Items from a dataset
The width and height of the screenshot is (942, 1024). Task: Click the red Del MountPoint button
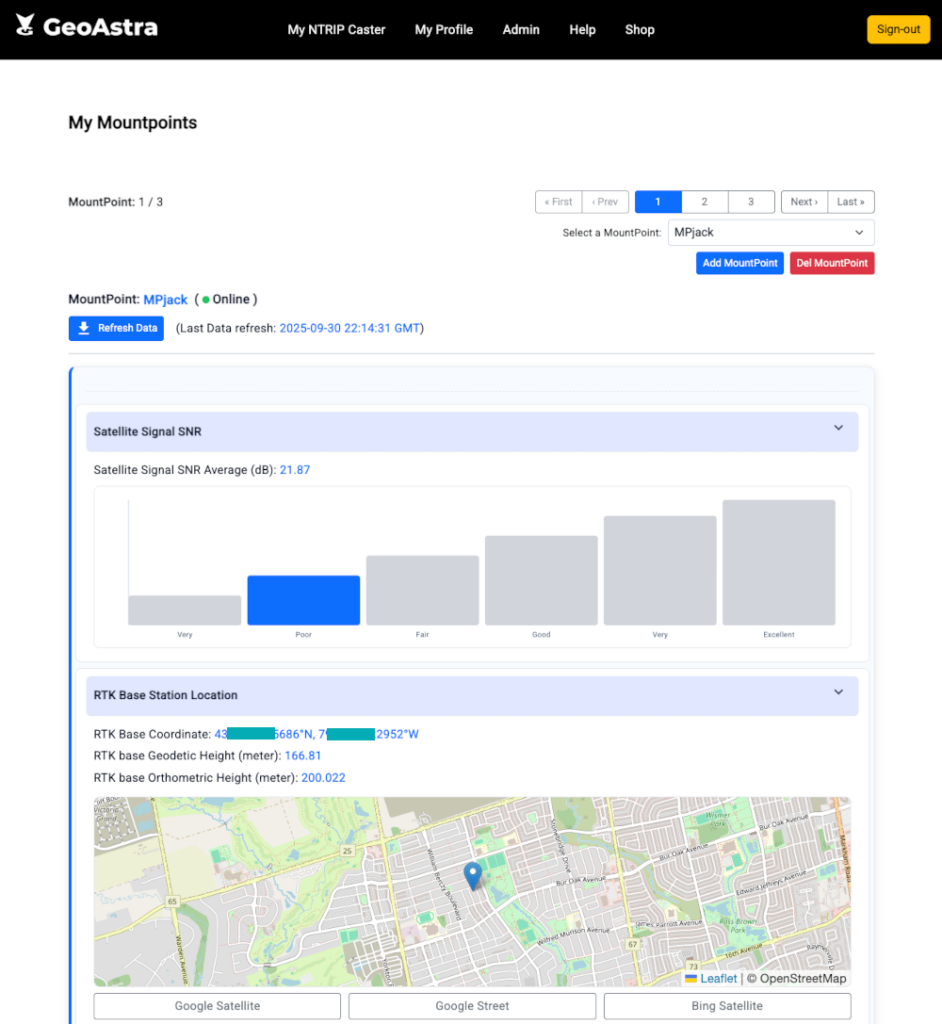point(832,263)
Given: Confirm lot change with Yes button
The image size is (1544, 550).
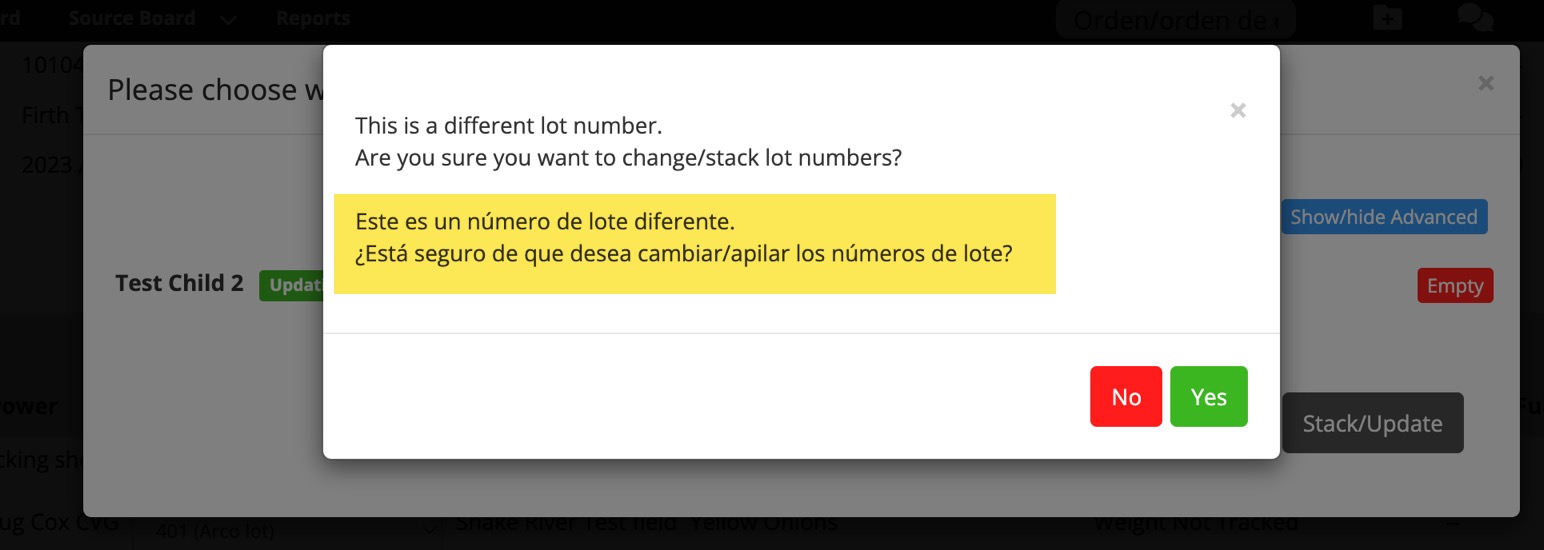Looking at the screenshot, I should click(1208, 397).
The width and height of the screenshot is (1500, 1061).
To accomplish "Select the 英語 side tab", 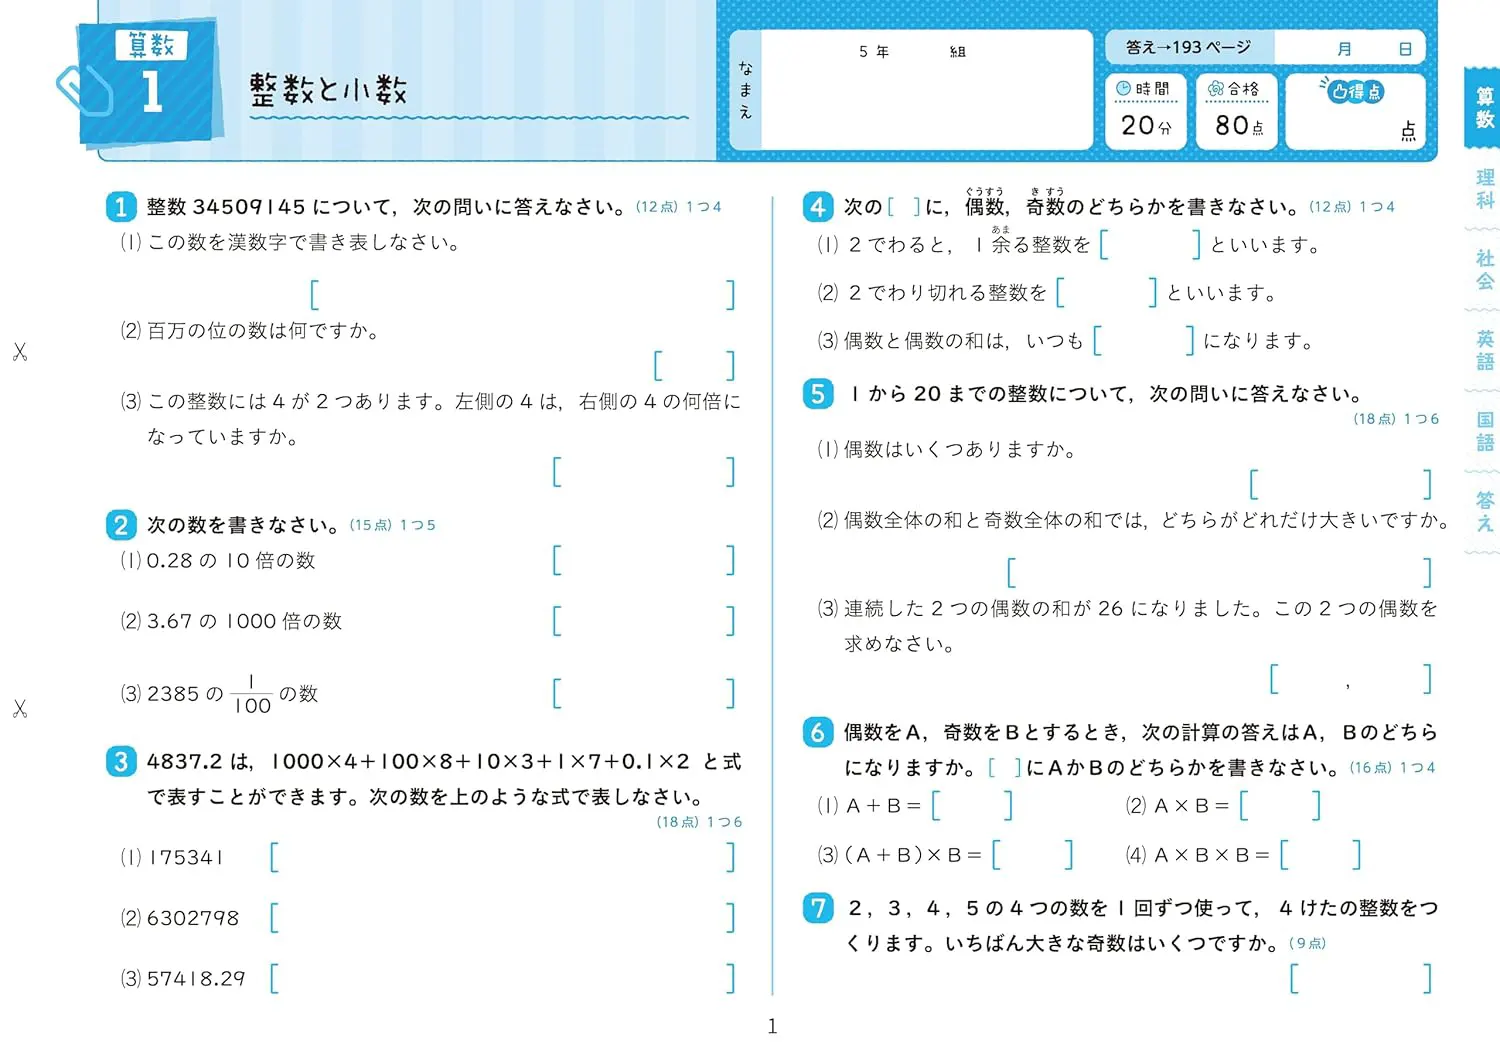I will click(x=1485, y=350).
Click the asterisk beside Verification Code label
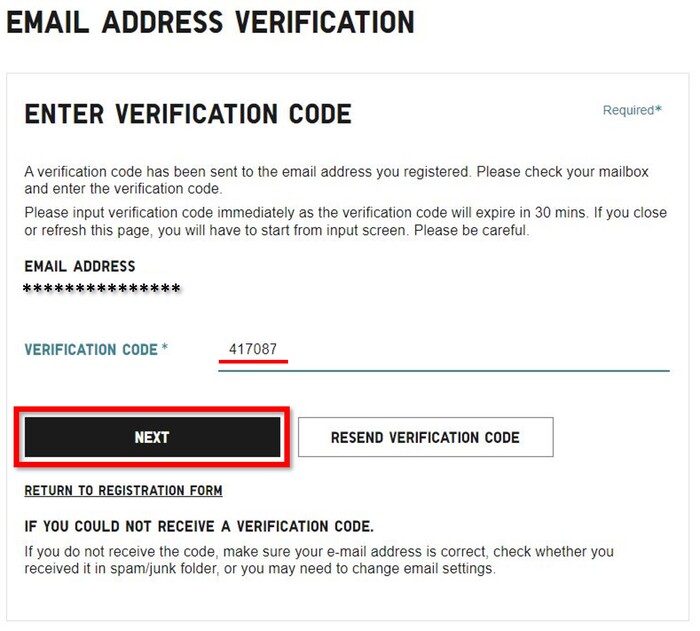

#### WHAT TO DO:
Set down word for word the lines from the first entry through the line with "The width and height of the screenshot is (1500, 1061).", both included, omitting pictures.

#### REPLY:
The width and height of the screenshot is (942, 1024). Task: Click the red Del MountPoint button
point(832,263)
Given: Confirm lot change with Yes button
The image size is (1544, 550).
Looking at the screenshot, I should click(1208, 397).
The width and height of the screenshot is (1500, 1061).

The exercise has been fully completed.